── SUPPLIED DATA
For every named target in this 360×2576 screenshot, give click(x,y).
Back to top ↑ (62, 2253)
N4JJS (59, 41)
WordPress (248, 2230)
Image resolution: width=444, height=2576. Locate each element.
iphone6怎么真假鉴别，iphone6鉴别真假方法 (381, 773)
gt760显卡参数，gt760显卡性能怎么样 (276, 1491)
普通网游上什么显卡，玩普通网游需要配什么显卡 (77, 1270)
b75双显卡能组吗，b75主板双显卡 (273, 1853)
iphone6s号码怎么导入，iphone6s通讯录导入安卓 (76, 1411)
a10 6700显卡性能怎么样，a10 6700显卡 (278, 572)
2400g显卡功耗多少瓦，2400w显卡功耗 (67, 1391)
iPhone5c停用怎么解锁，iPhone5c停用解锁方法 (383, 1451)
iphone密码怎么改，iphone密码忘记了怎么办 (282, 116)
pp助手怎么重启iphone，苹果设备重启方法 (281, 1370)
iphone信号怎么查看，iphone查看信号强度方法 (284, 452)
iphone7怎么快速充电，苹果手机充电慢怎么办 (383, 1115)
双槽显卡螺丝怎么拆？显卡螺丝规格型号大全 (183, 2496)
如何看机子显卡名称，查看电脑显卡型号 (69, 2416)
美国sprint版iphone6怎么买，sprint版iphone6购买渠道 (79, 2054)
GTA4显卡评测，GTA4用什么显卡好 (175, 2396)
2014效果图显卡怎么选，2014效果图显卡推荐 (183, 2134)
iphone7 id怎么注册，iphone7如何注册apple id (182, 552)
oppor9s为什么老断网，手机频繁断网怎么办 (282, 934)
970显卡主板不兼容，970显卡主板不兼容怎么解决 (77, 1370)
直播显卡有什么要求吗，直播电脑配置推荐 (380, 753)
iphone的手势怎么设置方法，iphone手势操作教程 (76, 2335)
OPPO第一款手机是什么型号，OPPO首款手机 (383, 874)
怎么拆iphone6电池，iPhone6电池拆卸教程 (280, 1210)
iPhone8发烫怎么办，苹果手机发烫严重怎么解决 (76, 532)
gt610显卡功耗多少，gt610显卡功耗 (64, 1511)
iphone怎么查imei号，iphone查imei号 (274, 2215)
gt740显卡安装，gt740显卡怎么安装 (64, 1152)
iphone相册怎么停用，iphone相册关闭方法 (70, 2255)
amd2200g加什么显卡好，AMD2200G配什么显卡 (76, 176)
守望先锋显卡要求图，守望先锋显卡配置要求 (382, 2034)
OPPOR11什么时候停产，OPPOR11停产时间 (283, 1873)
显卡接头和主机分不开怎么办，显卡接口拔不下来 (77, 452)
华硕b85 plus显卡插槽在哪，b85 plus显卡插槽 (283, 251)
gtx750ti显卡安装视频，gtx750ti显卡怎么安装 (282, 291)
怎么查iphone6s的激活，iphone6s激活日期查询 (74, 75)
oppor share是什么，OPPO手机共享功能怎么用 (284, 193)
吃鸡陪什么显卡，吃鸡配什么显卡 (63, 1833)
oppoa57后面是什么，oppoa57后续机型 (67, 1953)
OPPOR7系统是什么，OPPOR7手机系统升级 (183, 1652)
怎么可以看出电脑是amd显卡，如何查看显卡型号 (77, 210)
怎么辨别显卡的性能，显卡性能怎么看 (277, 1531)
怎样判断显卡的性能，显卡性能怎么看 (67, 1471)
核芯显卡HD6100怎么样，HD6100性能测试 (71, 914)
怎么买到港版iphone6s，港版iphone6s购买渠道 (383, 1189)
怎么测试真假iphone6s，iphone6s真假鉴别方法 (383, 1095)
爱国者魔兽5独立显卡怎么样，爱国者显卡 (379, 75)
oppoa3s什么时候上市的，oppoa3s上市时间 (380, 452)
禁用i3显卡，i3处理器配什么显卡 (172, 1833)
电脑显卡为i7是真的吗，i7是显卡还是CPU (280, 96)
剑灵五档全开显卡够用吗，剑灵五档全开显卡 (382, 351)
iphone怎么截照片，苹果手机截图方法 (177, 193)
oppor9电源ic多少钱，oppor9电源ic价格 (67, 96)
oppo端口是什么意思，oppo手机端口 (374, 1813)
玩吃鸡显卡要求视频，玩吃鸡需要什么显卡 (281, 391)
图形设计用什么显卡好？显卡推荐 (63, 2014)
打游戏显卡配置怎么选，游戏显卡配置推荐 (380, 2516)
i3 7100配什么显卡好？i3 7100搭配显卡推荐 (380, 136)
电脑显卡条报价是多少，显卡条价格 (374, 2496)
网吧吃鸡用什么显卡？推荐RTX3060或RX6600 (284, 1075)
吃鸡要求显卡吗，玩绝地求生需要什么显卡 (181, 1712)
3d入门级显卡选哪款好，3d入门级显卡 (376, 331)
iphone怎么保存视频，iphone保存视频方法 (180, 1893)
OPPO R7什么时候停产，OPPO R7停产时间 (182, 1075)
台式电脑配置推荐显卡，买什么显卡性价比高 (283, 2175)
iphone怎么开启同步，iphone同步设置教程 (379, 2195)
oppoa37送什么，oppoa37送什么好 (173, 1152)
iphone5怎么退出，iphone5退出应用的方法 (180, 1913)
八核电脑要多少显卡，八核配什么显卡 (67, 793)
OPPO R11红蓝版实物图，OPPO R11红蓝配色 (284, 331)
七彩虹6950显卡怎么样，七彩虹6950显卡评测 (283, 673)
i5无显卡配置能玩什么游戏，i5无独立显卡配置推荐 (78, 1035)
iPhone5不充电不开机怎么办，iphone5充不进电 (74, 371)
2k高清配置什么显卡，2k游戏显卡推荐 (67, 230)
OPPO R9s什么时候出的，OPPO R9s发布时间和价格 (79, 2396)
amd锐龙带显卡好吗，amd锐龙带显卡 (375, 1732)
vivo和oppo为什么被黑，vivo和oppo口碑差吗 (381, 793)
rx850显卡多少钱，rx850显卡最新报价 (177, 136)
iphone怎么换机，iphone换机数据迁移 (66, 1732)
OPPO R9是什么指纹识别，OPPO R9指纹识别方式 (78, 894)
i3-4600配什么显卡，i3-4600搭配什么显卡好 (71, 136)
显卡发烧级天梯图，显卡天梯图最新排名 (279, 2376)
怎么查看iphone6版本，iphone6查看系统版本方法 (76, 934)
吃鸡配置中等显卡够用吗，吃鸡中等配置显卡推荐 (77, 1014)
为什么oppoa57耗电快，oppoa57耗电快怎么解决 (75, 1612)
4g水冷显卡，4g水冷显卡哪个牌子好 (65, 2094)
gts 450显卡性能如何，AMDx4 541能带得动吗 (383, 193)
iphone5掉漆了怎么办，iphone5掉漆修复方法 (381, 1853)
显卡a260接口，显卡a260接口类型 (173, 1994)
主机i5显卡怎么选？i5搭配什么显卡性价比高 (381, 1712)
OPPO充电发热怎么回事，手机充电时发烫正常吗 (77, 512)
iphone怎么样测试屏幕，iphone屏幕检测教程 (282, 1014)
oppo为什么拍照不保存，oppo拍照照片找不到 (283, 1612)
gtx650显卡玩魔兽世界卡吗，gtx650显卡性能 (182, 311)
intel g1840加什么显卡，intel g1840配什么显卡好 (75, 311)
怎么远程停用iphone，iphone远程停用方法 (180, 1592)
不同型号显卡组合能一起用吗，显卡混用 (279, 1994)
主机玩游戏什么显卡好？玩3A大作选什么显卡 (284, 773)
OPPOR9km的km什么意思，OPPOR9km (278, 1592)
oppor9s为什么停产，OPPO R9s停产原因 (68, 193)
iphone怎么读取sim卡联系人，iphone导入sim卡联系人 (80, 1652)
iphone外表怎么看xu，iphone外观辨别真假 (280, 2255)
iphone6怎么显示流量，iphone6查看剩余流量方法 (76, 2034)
────
PROBLEM -
Beginning at the line above that contains "970显卡主板不兼容，970显卡主板不兼容怎么解决 (77, 1370)", return each line exactly through the line that contains "电脑显卡为i7是真的吗，i7是显卡还是CPU (280, 96)", and no others.

YOUR SOLUTION -
970显卡主板不兼容，970显卡主板不兼容怎么解决 (77, 1370)
直播显卡有什么要求吗，直播电脑配置推荐 (380, 753)
iphone的手势怎么设置方法，iphone手势操作教程 (76, 2335)
OPPO第一款手机是什么型号，OPPO首款手机 (383, 874)
怎么拆iphone6电池，iPhone6电池拆卸教程 (280, 1210)
iPhone8发烫怎么办，苹果手机发烫严重怎么解决 (76, 532)
gt610显卡功耗多少，gt610显卡功耗 (64, 1511)
iphone怎么查imei号，iphone查imei号 (274, 2215)
gt740显卡安装，gt740显卡怎么安装 (64, 1152)
iphone相册怎么停用，iphone相册关闭方法 (70, 2255)
amd2200g加什么显卡好，AMD2200G配什么显卡 (76, 176)
守望先锋显卡要求图，守望先锋显卡配置要求 (382, 2034)
OPPOR11什么时候停产，OPPOR11停产时间 (283, 1873)
显卡接头和主机分不开怎么办，显卡接口拔不下来 (77, 452)
华硕b85 plus显卡插槽在哪，b85 plus显卡插槽 (283, 251)
gtx750ti显卡安装视频，gtx750ti显卡怎么安装 (282, 291)
怎么查iphone6s的激活，iphone6s激活日期查询 (74, 75)
oppor share是什么，OPPO手机共享功能怎么用 (284, 193)
吃鸡陪什么显卡，吃鸡配什么显卡 (63, 1833)
oppoa57后面是什么，oppoa57后续机型 (67, 1953)
OPPOR7系统是什么，OPPOR7手机系统升级 (183, 1652)
怎么可以看出电脑是amd显卡，如何查看显卡型号 (77, 210)
怎么辨别显卡的性能，显卡性能怎么看 (277, 1531)
怎样判断显卡的性能，显卡性能怎么看 (67, 1471)
核芯显卡HD6100怎么样，HD6100性能测试 (71, 914)
怎么买到港版iphone6s，港版iphone6s购买渠道 (383, 1189)
怎么测试真假iphone6s，iphone6s真假鉴别方法 (383, 1095)
爱国者魔兽5独立显卡怎么样，爱国者显卡 (379, 75)
oppoa3s什么时候上市的，oppoa3s上市时间 (380, 452)
禁用i3显卡，i3处理器配什么显卡 (172, 1833)
电脑显卡为i7是真的吗，i7是显卡还是CPU (280, 96)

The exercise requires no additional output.